▸ Your tasks:
[A] Transcribe the passage of the awards text starting at "- Best Screenplay: Bobby–Sanjay" and ending at "Madhusree Narayanan (Ottamandaram)".
[B] Continue the text on the Kerala Film Critics Association Awards 2014 from the point where it stops.

▸ Text shown:
== == ==

= Kerala Film Critics Association Awards 2014 =

Annual Indian film awards ceremony

The 38th Kerala Film Critics Association Awards, honouring the best Malayalam films released in 2014, were announced in April 2015. The awards were distributed at an event held in Trivandrum on 30 March 2016.

==Winners==
===Main awards===
- Best Film: Ottaal and Iyobinte Pusthakam
- Best Director: Jayaraj (Ottaal) and Amal Neerad (Iyobinte Pusthakam)
- Best Actor: Manoj K. Jayan (Kukkiliyar, Negalukal)
- Best Actress: Asha Sarath (Varsham)
- Second Best Film: Ottamandaram
- Best Popular Film: Vellimoonga
- Second Best Actor – Male: Nandu (Ottamandaram, Kukkiliyar, Alroopangal)
- Best Actor – Female: Bhamaa (Ottamandaram, Nakku Penta Nakku Takka)
- Best Screenplay: Bobby–Sanjay (How Old Are You?)
- Best Music Director: Gopi Sunder (1983, Nakku Penta Nakku Takka)
- Best Lyricist: Hari Narayanan (1983)
- Best Male Playback Singer: Sudeep Kumar (Varsham)
- Best Female Playback Singer: Madhusree Narayanan (Ottamandaram)

== == ==

▸ Source material:
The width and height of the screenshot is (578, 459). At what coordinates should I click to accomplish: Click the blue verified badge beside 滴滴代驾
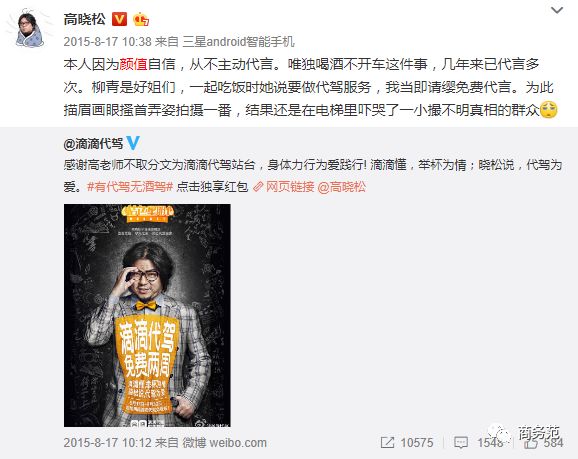tap(133, 143)

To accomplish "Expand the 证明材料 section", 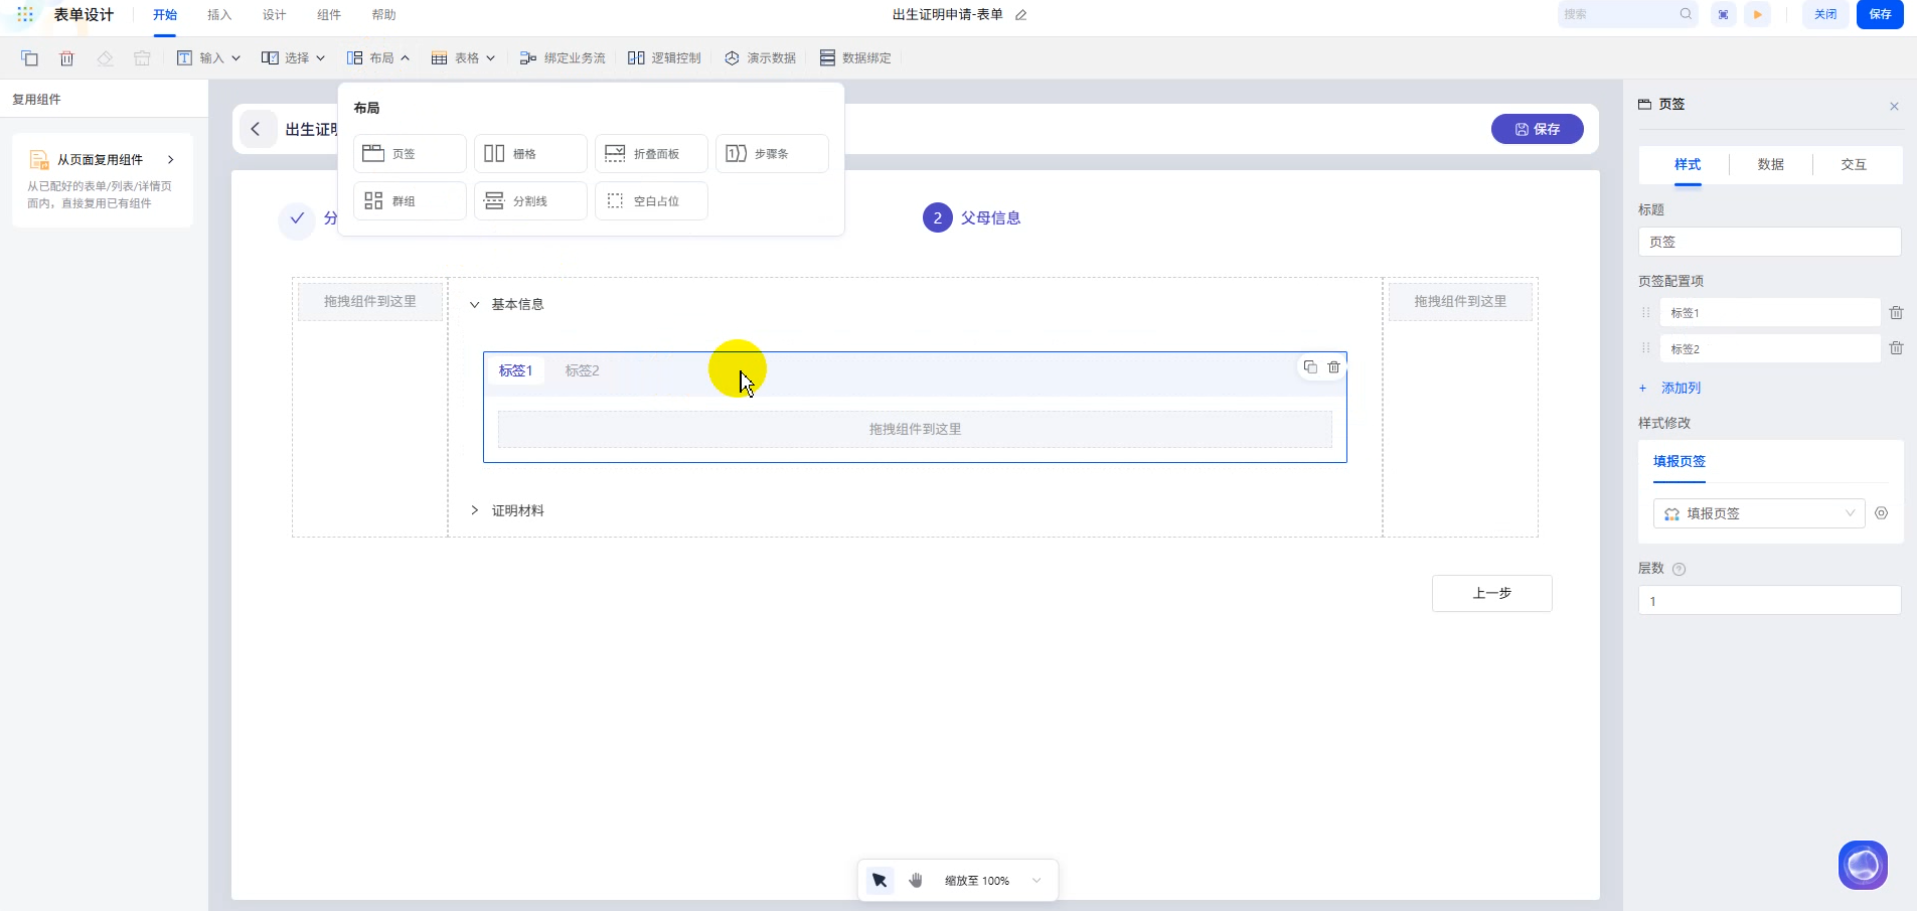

== == ==

▸ Exercise responses:
[A]
- Best Screenplay: Bobby–Sanjay (How Old Are You?)
- Best Music Director: Gopi Sunder (1983, Nakku Penta Nakku Takka)
- Best Lyricist: Hari Narayanan (1983)
- Best Male Playback Singer: Sudeep Kumar (Varsham)
- Best Female Playback Singer: Madhusree Narayanan (Ottamandaram)

[B]
- Best Cinematographer: 	Amal Neerad	(Iyobinte Pusthakam)
- Best Child Artist: Ashanth K Shah (Ottaal) and Amritha Anil (How Old Are You?)
- Best Editing – Hariharaputran (Alroopangal)
- Best Sound Recordist: N. Harikumar
- Best Art Director: Boban (Angels)
- Best Make-up: Pattanam Rasheed (Chayilyam, Kukkiliyar)
- Best Costume Designer: Sameera Saneesh (Iyobinte Pusthakam)
- Best Environmental Film: Thamara – (Producer-Vijeesh Mani)
- Upcoming Actors: Nikki Galrani (1983) and Sachin Anand (Nakshathrangal)
- Upcoming Directors: Abrid Shine (1983), N. K. Muhammed Koya (Alif) and Jude Anthany Joseph (Om Shanti Oshana)

===Special Jury Awards===
- Special Jury Award – Adaptation: Santhosh Souparnika (Mizhi Thurakku)
- Special Jury Award – Adaptation: Suneesh Neendoor (Krishna Yaksha)
- Special Jury Award – Film: Chandrahasan (John Paul Vaathil Thurakkunnu)
- Special Jury Award – Acting: Kumarakom Vasavan (Ottaal)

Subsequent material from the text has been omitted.